▶ **To do**: Convert the lines starting at the one containing "Image resolution: width=1280" and ending at the one containing "point(471,434)" into a JSON list of strings, one string per line, leaving out blank lines.

•••••

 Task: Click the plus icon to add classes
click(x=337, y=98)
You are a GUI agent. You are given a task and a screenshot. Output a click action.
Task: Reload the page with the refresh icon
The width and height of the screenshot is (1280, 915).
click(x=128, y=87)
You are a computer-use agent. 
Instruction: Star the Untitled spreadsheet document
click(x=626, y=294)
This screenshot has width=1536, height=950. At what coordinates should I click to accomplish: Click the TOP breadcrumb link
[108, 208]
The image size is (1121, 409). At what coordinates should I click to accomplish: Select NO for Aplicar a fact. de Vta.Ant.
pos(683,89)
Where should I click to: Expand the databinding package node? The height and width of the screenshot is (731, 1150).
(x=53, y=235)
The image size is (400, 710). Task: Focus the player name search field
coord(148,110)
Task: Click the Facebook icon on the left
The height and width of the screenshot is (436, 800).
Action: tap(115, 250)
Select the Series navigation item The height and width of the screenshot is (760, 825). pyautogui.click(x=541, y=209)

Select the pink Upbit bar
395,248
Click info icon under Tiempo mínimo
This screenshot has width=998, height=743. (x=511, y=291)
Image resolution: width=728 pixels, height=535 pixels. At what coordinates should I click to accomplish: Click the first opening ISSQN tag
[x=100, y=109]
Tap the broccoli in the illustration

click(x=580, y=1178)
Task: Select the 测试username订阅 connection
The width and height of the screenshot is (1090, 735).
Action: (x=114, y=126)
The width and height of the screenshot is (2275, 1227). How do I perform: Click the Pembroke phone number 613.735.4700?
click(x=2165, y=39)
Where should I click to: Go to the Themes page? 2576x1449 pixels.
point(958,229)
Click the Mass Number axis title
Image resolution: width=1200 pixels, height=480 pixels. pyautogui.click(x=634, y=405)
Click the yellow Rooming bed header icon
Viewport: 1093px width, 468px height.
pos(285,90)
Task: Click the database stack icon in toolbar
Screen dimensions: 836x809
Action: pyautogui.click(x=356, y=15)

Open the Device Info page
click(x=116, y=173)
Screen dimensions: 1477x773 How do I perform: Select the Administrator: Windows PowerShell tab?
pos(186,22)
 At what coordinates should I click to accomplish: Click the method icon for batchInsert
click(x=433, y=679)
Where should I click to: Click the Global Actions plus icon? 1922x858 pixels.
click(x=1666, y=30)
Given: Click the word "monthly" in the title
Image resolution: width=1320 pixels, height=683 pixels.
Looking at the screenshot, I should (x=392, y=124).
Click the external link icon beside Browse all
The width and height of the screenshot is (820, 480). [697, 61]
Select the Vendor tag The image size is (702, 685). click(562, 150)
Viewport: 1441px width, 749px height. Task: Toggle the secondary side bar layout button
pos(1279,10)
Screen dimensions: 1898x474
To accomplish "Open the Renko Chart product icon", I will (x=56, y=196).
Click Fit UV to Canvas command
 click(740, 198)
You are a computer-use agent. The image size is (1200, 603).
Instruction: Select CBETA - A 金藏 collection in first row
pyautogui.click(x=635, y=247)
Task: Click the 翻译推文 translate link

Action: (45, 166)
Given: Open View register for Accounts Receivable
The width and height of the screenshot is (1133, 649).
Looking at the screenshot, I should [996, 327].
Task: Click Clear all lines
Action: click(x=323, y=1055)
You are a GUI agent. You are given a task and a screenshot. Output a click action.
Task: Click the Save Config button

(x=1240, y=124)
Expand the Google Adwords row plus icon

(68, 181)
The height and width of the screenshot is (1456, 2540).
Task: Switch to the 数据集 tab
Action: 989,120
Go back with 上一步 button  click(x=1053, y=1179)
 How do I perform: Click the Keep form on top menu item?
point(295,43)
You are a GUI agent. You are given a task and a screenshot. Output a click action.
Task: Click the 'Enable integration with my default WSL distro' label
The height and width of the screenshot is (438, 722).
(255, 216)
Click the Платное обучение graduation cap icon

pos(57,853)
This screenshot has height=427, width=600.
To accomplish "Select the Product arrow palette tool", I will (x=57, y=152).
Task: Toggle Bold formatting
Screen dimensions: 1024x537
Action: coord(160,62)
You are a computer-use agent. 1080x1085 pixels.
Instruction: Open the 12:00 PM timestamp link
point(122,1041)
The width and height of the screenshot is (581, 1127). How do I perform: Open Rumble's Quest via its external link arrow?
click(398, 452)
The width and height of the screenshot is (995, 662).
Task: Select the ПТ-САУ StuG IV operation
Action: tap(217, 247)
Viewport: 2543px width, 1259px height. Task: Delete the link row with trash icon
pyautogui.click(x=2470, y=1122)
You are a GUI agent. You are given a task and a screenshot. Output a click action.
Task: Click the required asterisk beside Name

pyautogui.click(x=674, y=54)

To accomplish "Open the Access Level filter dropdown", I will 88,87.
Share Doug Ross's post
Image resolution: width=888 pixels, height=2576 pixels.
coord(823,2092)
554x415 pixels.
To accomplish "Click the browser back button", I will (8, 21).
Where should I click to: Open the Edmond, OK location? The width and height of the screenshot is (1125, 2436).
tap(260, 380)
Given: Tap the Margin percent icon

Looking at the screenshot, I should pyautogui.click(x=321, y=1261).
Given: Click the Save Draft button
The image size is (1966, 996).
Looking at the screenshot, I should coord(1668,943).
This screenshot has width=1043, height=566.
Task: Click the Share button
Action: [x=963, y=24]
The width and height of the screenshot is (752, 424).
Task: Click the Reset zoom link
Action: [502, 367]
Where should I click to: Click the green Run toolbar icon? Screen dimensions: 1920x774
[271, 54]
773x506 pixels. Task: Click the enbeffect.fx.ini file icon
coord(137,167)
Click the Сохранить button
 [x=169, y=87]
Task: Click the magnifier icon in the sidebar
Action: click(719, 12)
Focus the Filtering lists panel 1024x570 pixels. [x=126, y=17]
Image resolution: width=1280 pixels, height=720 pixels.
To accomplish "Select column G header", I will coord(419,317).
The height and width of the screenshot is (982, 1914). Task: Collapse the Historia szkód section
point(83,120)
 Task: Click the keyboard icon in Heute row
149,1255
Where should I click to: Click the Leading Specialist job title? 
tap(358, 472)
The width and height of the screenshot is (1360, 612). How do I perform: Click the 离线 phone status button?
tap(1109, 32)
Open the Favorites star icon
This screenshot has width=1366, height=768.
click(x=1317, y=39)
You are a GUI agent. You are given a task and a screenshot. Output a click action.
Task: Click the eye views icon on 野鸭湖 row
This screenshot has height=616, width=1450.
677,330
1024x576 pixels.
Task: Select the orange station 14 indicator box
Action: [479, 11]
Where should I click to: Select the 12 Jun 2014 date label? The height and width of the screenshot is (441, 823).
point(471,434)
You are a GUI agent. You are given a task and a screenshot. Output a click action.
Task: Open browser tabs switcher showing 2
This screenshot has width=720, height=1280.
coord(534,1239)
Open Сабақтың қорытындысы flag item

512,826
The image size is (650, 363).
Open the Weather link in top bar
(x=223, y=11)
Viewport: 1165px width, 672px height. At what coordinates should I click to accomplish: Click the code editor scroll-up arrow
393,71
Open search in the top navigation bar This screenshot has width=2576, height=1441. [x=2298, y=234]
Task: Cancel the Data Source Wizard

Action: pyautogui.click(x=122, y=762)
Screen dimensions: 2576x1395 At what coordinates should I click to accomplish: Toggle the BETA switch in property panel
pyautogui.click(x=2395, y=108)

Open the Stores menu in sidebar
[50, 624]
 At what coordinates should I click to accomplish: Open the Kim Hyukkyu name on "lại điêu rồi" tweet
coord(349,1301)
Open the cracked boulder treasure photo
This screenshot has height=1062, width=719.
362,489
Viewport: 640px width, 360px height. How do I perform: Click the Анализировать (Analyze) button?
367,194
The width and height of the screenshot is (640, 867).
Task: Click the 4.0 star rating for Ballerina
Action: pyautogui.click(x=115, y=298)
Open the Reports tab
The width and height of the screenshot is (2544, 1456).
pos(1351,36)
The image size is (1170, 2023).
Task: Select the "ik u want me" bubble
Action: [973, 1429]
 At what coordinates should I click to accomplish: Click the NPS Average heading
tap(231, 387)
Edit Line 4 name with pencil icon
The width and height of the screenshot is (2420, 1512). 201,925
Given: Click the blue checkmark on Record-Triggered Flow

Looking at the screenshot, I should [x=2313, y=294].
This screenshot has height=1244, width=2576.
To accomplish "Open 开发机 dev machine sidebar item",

•••••

▶ **Result of this task**:
[
  "Image resolution: width=1280 pixels, height=720 pixels.",
  "To accomplish \"Select column G header\", I will coord(419,317).",
  "The height and width of the screenshot is (982, 1914). Task: Collapse the Historia szkód section",
  "point(83,120)",
  " Task: Click the keyboard icon in Heute row",
  "149,1255",
  "Where should I click to: Click the Leading Specialist job title? ",
  "tap(358, 472)",
  "The width and height of the screenshot is (1360, 612). How do I perform: Click the 离线 phone status button?",
  "tap(1109, 32)",
  "Open the Favorites star icon",
  "This screenshot has width=1366, height=768.",
  "click(x=1317, y=39)",
  "You are a GUI agent. You are given a task and a screenshot. Output a click action.",
  "Task: Click the eye views icon on 野鸭湖 row",
  "This screenshot has height=616, width=1450.",
  "677,330",
  "1024x576 pixels.",
  "Task: Select the orange station 14 indicator box",
  "Action: [479, 11]",
  "Where should I click to: Select the 12 Jun 2014 date label? The height and width of the screenshot is (441, 823).",
  "point(471,434)"
]